What was going through Long’s head as he lay in desolate confinement? Real, heavy hearted sadness at the unfairness of it all. “You kind of think ‘Why me? I’m a nice guy, I don’t smoke, I do a lot of sport.’ You wouldn’t wish it on your worst enemy. But you also get a really concentrated introspection because you’re on your bottom dollar and your whole life is dancing in the hands of the doctors. You have this time to question who you want to be, what you want to do. I started to realise what my personal values were over and above other things, and I wanted to be happy.”

Long decided that happiness was people: having people around you, getting married, seeing friends, being loved, unsuprising really for someone who had seen the depths of loneliness. He realised he could do whatever he wanted if he was determined enough. “It wasn’t like a vision, but when you hit absolute rock bottom there’s only one direction to look – everything can only get better.”

Long’s main concern was that the Paralympics would never act as a substitute for his childhood Olympic dream. Why? “Because I hadn’t heard of it. Everyone who competes at the Olympics has probably dreamt of going since they were very young, but probably only half of the people that compete at the Paralympics will have had the dream from a young age because the other half will have acquired their disabilities later on. It would be strange if you were able-bodied and aspired to compete in the Paralympics because it would imply that you also wanted to acquire a disability – which can easily be arranged, but then this interview might take quite a dark turn.” His laughter is loud, easy, infectious. I kindly decline to have my legs broken by a shady geezer round the back.

“When I went to my first ever Paralympic training weekend I hadn’t even thought about the fact that I had a disability and I walked into a room of 70 Paralympic athletes. If you think about the last time you saw a person with a visible disability you might have seen one, you might have seen two, but you would not have seen 70, and that’s when it first occurred to me that I had a disability. That moment shocked me because I was carrying with me all of those preconceptions about what disability meant. But I realised that, like with ‘normal’ people, I liked about a third of the people I met, wasn’t fussed about a third and actively disliked a third. I realised that disability didn’t make the slightest bit of difference, and that was quite a journey.”

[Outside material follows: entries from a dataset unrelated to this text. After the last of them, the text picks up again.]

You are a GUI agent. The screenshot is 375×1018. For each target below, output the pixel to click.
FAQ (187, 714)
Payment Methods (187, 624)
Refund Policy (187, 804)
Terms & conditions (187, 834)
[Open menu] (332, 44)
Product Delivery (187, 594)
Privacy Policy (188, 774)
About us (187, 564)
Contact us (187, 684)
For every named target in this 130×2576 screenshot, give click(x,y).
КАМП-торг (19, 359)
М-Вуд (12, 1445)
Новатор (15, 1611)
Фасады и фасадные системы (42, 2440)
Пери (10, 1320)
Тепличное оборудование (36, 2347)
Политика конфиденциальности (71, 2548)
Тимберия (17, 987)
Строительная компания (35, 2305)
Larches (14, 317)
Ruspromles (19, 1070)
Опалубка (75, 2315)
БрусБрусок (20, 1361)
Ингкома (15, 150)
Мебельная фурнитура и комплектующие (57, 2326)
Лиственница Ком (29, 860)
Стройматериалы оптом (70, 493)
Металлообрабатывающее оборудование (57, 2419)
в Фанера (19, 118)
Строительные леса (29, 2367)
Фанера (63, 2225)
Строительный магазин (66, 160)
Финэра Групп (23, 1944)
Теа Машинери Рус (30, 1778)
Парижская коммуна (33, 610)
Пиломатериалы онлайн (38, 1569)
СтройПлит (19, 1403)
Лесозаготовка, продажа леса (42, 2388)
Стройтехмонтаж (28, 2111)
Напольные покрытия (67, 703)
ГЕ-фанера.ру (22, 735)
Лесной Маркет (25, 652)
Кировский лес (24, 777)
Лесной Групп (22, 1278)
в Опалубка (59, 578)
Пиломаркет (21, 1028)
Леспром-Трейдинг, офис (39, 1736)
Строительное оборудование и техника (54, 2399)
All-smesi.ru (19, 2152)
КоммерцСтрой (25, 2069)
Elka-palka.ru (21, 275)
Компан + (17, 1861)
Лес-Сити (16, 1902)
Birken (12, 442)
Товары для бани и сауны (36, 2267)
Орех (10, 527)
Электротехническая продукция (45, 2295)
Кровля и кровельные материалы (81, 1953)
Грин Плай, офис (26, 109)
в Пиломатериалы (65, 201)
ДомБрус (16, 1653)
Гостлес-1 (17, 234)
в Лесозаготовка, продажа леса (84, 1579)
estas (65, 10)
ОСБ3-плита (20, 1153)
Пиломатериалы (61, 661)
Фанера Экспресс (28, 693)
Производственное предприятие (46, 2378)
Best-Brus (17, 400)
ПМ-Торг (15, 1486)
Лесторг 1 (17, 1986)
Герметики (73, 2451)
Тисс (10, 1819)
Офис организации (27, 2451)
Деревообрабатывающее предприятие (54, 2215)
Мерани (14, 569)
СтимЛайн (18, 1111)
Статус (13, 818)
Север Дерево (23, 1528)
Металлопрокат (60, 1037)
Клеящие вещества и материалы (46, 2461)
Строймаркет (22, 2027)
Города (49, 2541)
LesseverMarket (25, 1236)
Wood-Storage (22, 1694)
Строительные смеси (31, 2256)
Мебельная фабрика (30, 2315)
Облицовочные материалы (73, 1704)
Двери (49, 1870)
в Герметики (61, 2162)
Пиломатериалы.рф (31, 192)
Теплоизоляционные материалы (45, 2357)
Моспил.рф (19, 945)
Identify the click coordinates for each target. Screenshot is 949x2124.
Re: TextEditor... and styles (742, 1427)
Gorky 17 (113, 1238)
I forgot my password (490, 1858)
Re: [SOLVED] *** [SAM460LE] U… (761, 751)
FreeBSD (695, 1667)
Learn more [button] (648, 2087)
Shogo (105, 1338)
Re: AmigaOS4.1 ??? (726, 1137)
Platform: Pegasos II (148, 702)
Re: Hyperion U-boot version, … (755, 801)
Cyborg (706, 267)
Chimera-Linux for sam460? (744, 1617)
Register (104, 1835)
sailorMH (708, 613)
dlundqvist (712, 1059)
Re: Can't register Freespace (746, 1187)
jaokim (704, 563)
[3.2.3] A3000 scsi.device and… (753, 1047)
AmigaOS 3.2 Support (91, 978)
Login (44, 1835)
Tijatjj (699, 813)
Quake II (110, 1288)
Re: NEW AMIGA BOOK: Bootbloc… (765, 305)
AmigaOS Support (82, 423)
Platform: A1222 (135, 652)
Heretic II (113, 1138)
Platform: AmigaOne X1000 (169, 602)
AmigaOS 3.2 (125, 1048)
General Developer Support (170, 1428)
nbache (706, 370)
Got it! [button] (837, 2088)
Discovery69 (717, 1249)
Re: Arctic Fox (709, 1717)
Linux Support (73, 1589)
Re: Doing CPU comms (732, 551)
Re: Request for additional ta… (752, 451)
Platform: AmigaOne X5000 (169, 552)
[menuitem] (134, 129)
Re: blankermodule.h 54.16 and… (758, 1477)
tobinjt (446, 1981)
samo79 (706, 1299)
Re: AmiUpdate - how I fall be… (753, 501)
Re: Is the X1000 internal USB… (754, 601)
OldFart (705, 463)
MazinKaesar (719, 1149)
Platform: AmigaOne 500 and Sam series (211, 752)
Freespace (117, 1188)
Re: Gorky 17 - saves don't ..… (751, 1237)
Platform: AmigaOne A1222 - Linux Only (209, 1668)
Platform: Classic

It perhaps seems to Long now like one of those twisted paths of fate that determines the rest of what you go on to achieve; without his experiences with cancer, disability and Paralympic sport, LEXI’s invention would have been impossible. LEXI, the explanatory image programme that flashed on screen during London’s Paralympic coverage, is all about simplicity and readability; designed so that someone without any medical knowledge can understand the classifications of Paralympic sport. The expert nature of the invention flipped Long into the position of director, animator, producer and script writer, and he loved it. Given a team to order around, he turned, I imagine, into the Gordon Ramsay of the Paralympic coverage team. Long considers: “Well, I prefer to think of myself as a young Delia really.”

Still, he jokes, he feels like a fraud. “I’m actually married to a doctor – a real one – and I feel like I’ve short-circuited the whole thing. But LEXI was just a massive success really. I had the idea about 10 years ago because I realised that people were watching the Paralympics on a very superficial level, almost on a kind of novelty level; they thought it was quite cool but they didn’t understand it and that was stopping the celebration of success and the criticism of failure. That held Paralympic sport at a kind of maximum level of appreciation. The confusion was frustrating because as athletes we’d spend the whole time trying to explain how our sport worked.”

He looks around us at a disappointing array of thespians. ‘The thing about LEXI is that even people in this pub don’t think the same way about disability now as they did in March, before the London games. It changed the way that millions of people think.”

Three rounds later, I’ve missed my train and am jumping half-cut over the barriers at Paddington train station. Long certainly wasn’t lying when he said swimmers can drink.